Steps to reproduce the problem

This code is taken basically as it is from the above linked tutorial, with a different target molecule. The first part of the code is related to the chemistry side, and it is not the core of the problem. However, I'm leaving it here so that you have everything you need to make it run:

import numpy as np
import pyscf
import pyscf.cc
import pyscf.mcscf
import ffsim
from qiskit import QuantumCircuit, QuantumRegister
from qiskit_ibm_runtime.fake_provider import FakeSherbrooke
from qiskit_aer import AerSimulator
from qiskit.transpiler.preset_passmanagers import generate_preset_pass_manager
from qiskit_ibm_runtime import SamplerV2 as Sampler


# Specify molecule properties
open_shell = False
spin_sq = 0

# Build the molecule
mol = pyscf.gto.Mole()
mol.build(
    atom=[["H", (0, 0, 0)], ["H", (0, 0.742, 0)]],
    basis="STO-3G",
    unit="Angstrom",
)


# Define active space
n_frozen = 0
active_space = range(n_frozen, mol.nao_nr())

# Get molecular integrals
scf = pyscf.scf.RHF(mol).run()
num_orbitals = len(active_space)
n_electrons = int(sum(scf.mo_occ[active_space]))

num_elec_a = (n_electrons + mol.spin) // 2
num_elec_b = (n_electrons - mol.spin) // 2
cas = pyscf.mcscf.CASCI(scf, num_orbitals, (num_elec_a, num_elec_b))
mo = cas.sort_mo(active_space, base=0)
hcore, nuclear_repulsion_energy = cas.get_h1cas(mo)
eri = pyscf.ao2mo.restore(1, cas.get_h2cas(mo), num_orbitals)

# Compute exact energy
exact_energy = cas.run().e_tot


# Next, let's create the ansatz
# The LUCJ ansatz is a parametrized quantum circuit, and we will initialize it with t2 and t1 amplitudes obtained from a CCSD calculation.
# Get CCSD t2 amplitudes for initializing the ansatz
froz = [i for i in range(mol.nao_nr()) if i not in active_space] if n_frozen > 0 else 0
ccsd = pyscf.cc.CCSD(scf, frozen=froz).run()
t1 = ccsd.t1
t2 = ccsd.t2

# Create the UCJ Circuit
n_reps = 2
alpha_alpha_indices = [(p, p+1) for p in range(num_orbitals - 1)]
alpha_beta_indices = [(p, p) for p in range(0, num_orbitals, 4)]
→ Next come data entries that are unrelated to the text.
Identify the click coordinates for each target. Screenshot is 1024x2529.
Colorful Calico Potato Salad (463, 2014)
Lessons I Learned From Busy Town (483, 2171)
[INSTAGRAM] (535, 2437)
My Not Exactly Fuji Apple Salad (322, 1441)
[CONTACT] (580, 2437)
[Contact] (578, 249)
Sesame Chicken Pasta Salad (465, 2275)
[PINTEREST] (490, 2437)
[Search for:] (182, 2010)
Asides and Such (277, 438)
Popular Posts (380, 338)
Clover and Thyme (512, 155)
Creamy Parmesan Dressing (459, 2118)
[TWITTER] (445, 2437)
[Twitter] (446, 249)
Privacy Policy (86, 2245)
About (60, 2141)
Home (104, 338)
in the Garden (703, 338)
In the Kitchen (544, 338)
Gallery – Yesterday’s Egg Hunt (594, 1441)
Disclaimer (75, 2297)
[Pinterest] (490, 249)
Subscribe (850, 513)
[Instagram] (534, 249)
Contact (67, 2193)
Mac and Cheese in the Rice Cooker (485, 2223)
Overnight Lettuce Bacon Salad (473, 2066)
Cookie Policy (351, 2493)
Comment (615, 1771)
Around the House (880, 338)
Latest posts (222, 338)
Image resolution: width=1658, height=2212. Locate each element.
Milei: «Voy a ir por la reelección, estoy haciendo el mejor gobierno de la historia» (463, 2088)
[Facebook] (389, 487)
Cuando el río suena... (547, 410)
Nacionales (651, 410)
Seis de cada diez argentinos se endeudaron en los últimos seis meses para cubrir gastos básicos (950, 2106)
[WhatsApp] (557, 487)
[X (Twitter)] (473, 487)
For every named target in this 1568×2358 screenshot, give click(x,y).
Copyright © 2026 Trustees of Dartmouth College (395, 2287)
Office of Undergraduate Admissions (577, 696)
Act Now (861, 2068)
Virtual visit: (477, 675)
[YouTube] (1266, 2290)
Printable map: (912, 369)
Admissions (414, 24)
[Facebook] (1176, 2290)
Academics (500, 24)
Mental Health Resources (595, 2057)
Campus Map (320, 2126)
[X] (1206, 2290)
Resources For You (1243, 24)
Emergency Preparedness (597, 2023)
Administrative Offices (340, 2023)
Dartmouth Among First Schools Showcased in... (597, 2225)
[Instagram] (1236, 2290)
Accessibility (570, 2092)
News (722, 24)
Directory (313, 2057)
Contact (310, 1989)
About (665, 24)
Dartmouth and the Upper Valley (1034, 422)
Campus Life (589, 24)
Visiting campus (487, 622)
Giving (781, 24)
ucj_op = ffsim.UCJOpSpinBalanced.from_t_amplitudes(
    t2=t2,
    t1=t1,
    n_reps=n_reps,
    interaction_pairs=(alpha_alpha_indices, alpha_beta_indices),
)

nelec = (num_elec_a, num_elec_b)

# Create an empty quantum circuit
qubits = QuantumRegister(2*num_orbitals, name="q")
print(f"Number of qubits: {2*num_orbitals}")
circuit = QuantumCircuit(qubits)

# Prepare HF state as the reference state and append it to the quantum circuit
circuit.append(ffsim.qiskit.UCJOpSpinBalancedJW(ucj_op), qubits)
circuit.measure_all()
# circuit.draw()


# Set up the backend
target_backend = FakeSherbrooke()
backend = AerSimulator.from_backend(target_backend)
backend.set_options(noise_model=None)


spin_a_layout = [0, 14, 18, 19, 20, 33, 39, 40, 41, 53, 60, 61, 62, 72, 81, 82][:num_orbitals]
spin_b_layout = [2, 3, 4, 15, 22, 23, 24, 34, 43, 44, 45, 54, 64, 65, 66, 73][:num_orbitals]
layout = spin_a_layout + spin_b_layout

pass_manager = generate_preset_pass_manager(
    optimization_level=0, backend=backend, initial_layout=layout
)


pass_manager.pre_init = ffsim.qiskit.PRE_INIT
isa_circuit = pass_manager.run(circuit)
print(f"Gate counts (w/ pre-init passes): {isa_circuit.count_ops()}")


# Run the simulation
shots = 10000
sampler = Sampler(mode=backend)
job = sampler.run([isa_circuit], shots=shots)

primitive_result = job.result()
pub_result = primitive_result[0]
counts = pub_result.data.meas.get_counts()

print(counts)

What is the expected behavior?

The expected output is something like:
{'0000': 7698, '0100': 447, '1000': 494, '0001': 336, '0010': 468, '0011': 186, '0101': 38, '1010': 36, '1100': 177, '1001': 44, '0111': 10, '0110': 33, '1011': 14, '1101': 8, '1110': 9, '1111': 2}
This has been taken from the noisy simulation.

On the opposite, when I'm running it noiselessly, the output is:
{'0000': 10000}
which of course is a wrong behavior.

Suggested solutions

I've no idea of where the problem could lie, I guess I'd start from the effects of the noise model. Before opening this issue, I opened a similar one in the qiskit-addon-sqd repo, but I've been addressed to the aer community.